After you see you product of PCR on agarose gel

I hope that I m clear

Good Luck

Daniela Cangiano,PhD

Hi Rasbin,

 You can find some info about AP2 domains in SMART (http://smart.embl-heidelberg.de/smart/do_annotation.pl?ACC=SM00380)

Still, I think you will need you confirm experimentally your putative targets.

Best, AnaElisa

Hi Rasbin,

If I understood you correctly you want to find if your regulatory gene having AP2 domain interacts with other 'gene factors' (proteins) or can bind to promoters. As suggested by others ChIP is one option if you have a good antibody for your favourite protein in question. You can do EMSA using purified protein. You can actually do screens to find our which DNA sequence they can bind (HT-SELEX). you can do phage /yeast hybrid screens. It totally depend on how high throughput you want your search to be, or if you have some nice indications that it might act with few candidate DNA regions, you cans design your experiment accordingly. To find out interacting factors you might consider co-immunoprecipitations, protein-protein interactions pathways (in-silico) to validate them later with experimentation, functional interactional assays. The methods available till date can go on and on, but all it depends what kind of search you want to do. 

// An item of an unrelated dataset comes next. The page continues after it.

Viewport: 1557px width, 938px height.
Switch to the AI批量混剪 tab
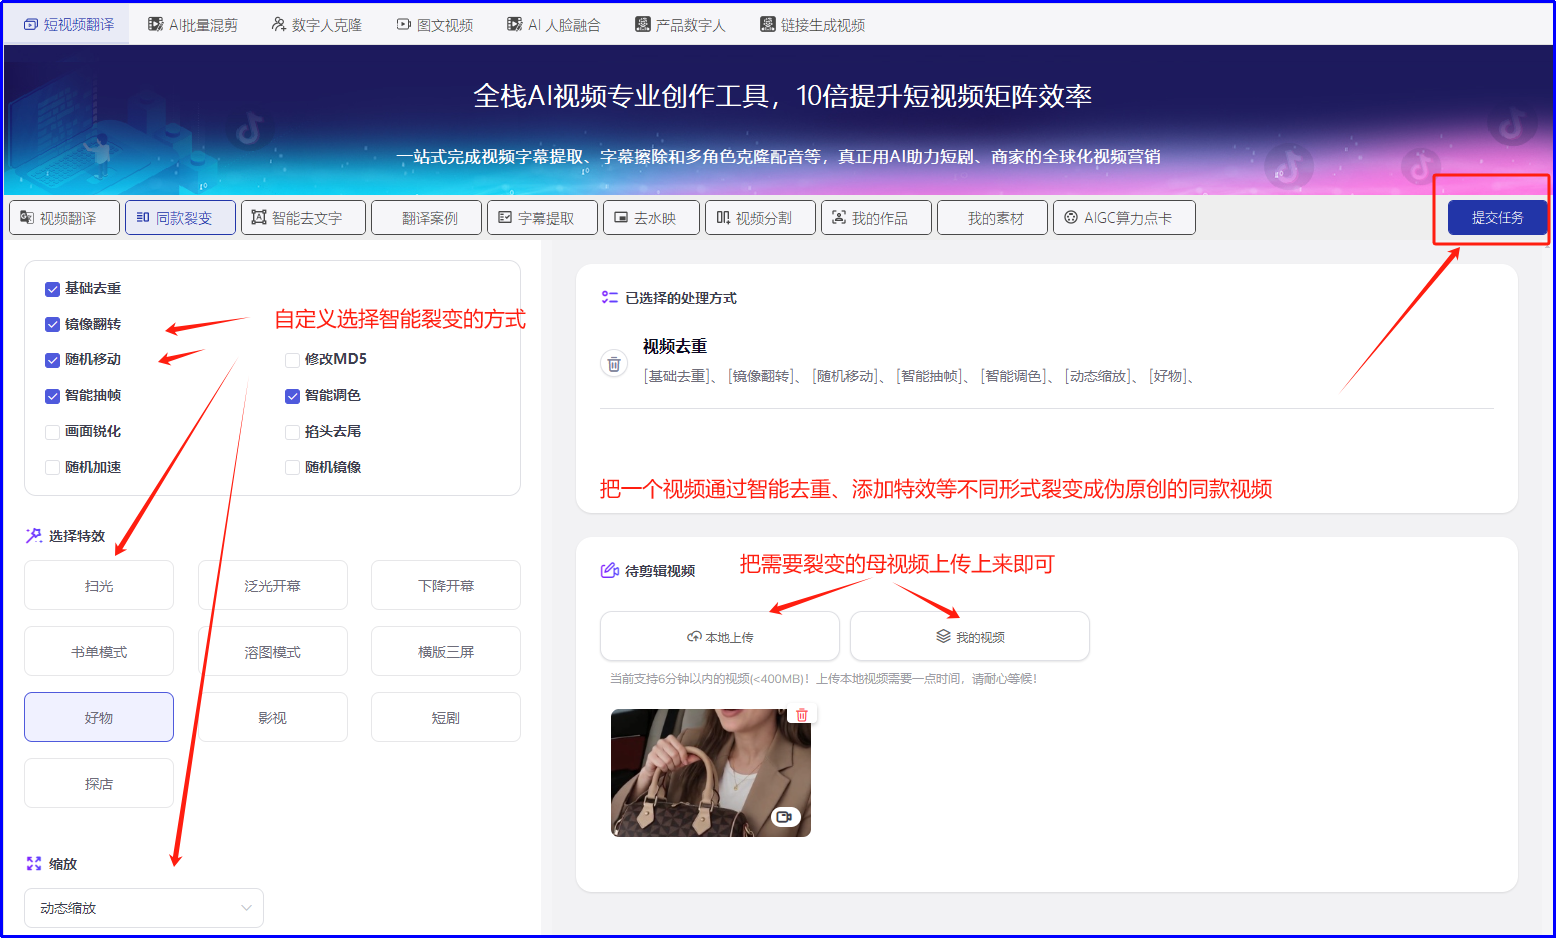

If you are looking to identify cognate gene promoter for your regulatory gene (element) then you can think of using chromosome conformation capture based high resolution 4C technology. HR e4C seq would allow you to characterise any un assigned regulatory element to its cognate gene promoter/s.

or 

If you are looking for regulatory gene (which perhaps codes of a transcription factor (TF) protein binding to specific gene promoters then you require to perform chromatin immune precipitation provided you have a specific antibodies for that TF. You can think of performing ChIP seq method to characterise all those chromatin regions (including gene promoters) in unbiased way.